Good day!

I just need a little help on how to create this program the precise way. Example if the user will enter 123450, it should output the sum of all individual integers, in the example the result must be 15. If the user will enter a character or a negative number, an error msg will be displayed.

Thank you!

Here is my code below. but when I enter 123450 it displays 21 which is suppose to be 15 only. And feel free to correct the code to be more precise.

import java.io.*;
import java.text.*;

public class Adding_Integer {
static BufferedReader inputNum =  new BufferedReader(new InputStreamReader(System.in));

public static void main(String[] args) throws IOException {

int sum=0; 

System.out.print("Enter a positive integer: ");
String intNumbers = inputNum.readLine();
    for (int i=0; i <= intNumbers.length(); i++)
        {
            sum += Integer.parseInt(intNumbers.valueOf(i)); 
        }
            System.out.println("Sum of digits: " + sum);
  }  
}

Thank you!

Edited 4 Years Ago by blocker

Problem's on line 15. Obviously misunderstood what valueOf does.
You need to use either substring or charAt there to pick out each char of the user's input string, then you can use parseInt to convert that one character to a number.
There are better ways to handle each single character, but maybe it's best to get this working with what you already know, then later we can move on to discuss better ways to do it.

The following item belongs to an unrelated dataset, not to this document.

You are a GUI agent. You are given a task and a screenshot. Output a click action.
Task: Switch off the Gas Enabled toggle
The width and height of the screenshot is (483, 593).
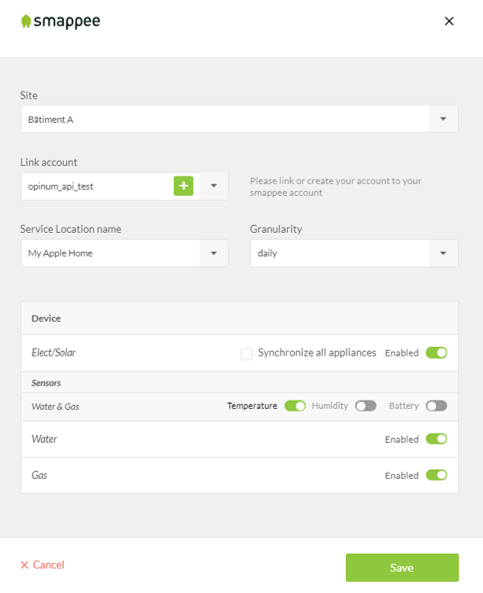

I treid this but it gives me an error.

    sum += Integer.parseInt(intNumbers.charAt(i));

Never say "it gives an error". Always post the complete exact text of your error messages.

Anyway, charAt returns a char, so that's not a valid parameter for parseInt. YOu can keep the parseInt but use substring instead of charAt, or you can keep the charAt and use the fact that char is a numeric type, so, for example
myChar - '0' returns 0 if myChar is '0', 9 if myChar is '9' etc

What I am missing here? Ive modified it to substring and I got this result:

Enter a positive integer: 123450
Exception in thread "main" java.lang.NumberFormatException: For input string: ""
    at java.lang.NumberFormatException.forInputString(NumberFormatException.java:48)
    at java.lang.Integer.parseInt(Integer.java:470)
    at java.lang.Integer.parseInt(Integer.java:499)
    at Adding_Integer.main(Adding_Integer.java:15)

Process completed.

Now here is my code:

import java.io.*;
import java.text.*;

public class Adding_Integer {
static BufferedReader inputNum =  new BufferedReader(new InputStreamReader(System.in));

public static void main(String[] args) throws IOException {

int sum=0; 

System.out.print("Enter a positive integer: ");
String intNumbers = inputNum.readLine();
    for (int i=0; i <= intNumbers.length(); i++)
        {
            sum += Integer.parseInt(intNumbers.substring(i,i)); 
        }
            System.out.println("Sum of digits: " + sum);
  }  
}

Thank you!

public String substring(int beginIndex, int endIndex)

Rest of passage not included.